I think most people would say Brandon is the place where there is “nothing to do”. The culture and arts aren’t great. The nightlife is suffering, and there is even a lack of variety in restaurants. So does Brandon need a renaissance? Mmhmm. But much like Hamilton, Brandon right now is trying to turn things around, and hey, these things take time.

For example, Brandon is working on the “downtown pedestrian mall” (although many Brandon residents scoff at this attempt at downtown renewal), and there are already many things in place that make the city at least a little worth it. There is the Art Gallery of Southwestern Manitoba, which has been around for 100 years, there are numerous trails and parks within the city, but even more just a short drive outside of Brandon. And although I hate that there isn’t Thai food in this city, at least there’s Indian, as well as some awesome Italian food, and a few great pub spots, with live music. Not to mention that there are always different events going on at the Keystone Centre.

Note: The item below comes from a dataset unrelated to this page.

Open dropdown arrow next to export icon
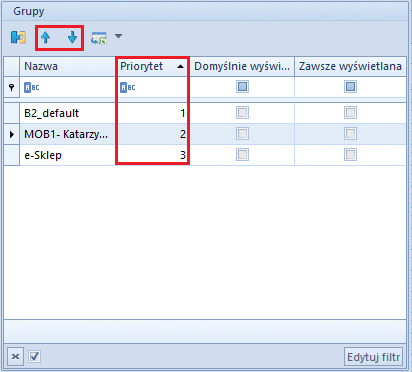tap(118, 36)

So what am I getting at? I’m saying that yes, Brandon needs a little bit of an upgrade, but just because things aren’t flashing in your face as to what you can do here, doesn’t mean that there isn’t anything to do. You have to look a little harder, much like you do in Hamilton. There isn’t something new constantly going on and maybe it’s not the “coolest” place, but it has a good start for a city of about 50,000 people. However, it doesn’t have to be perfect. Like I said, I always end up in the places that are a little rough around the edges and that people generally don’t end up in. It’s make you creative, and it gives a little character to the city. So in the end, the renaissance may come, but for now, I’ll take what Brandon has to offer.

*ETA: I think some people in Brandon DO know what to do, but many others are satisfied with how things are here. It’s just a matter of bringing vision to life.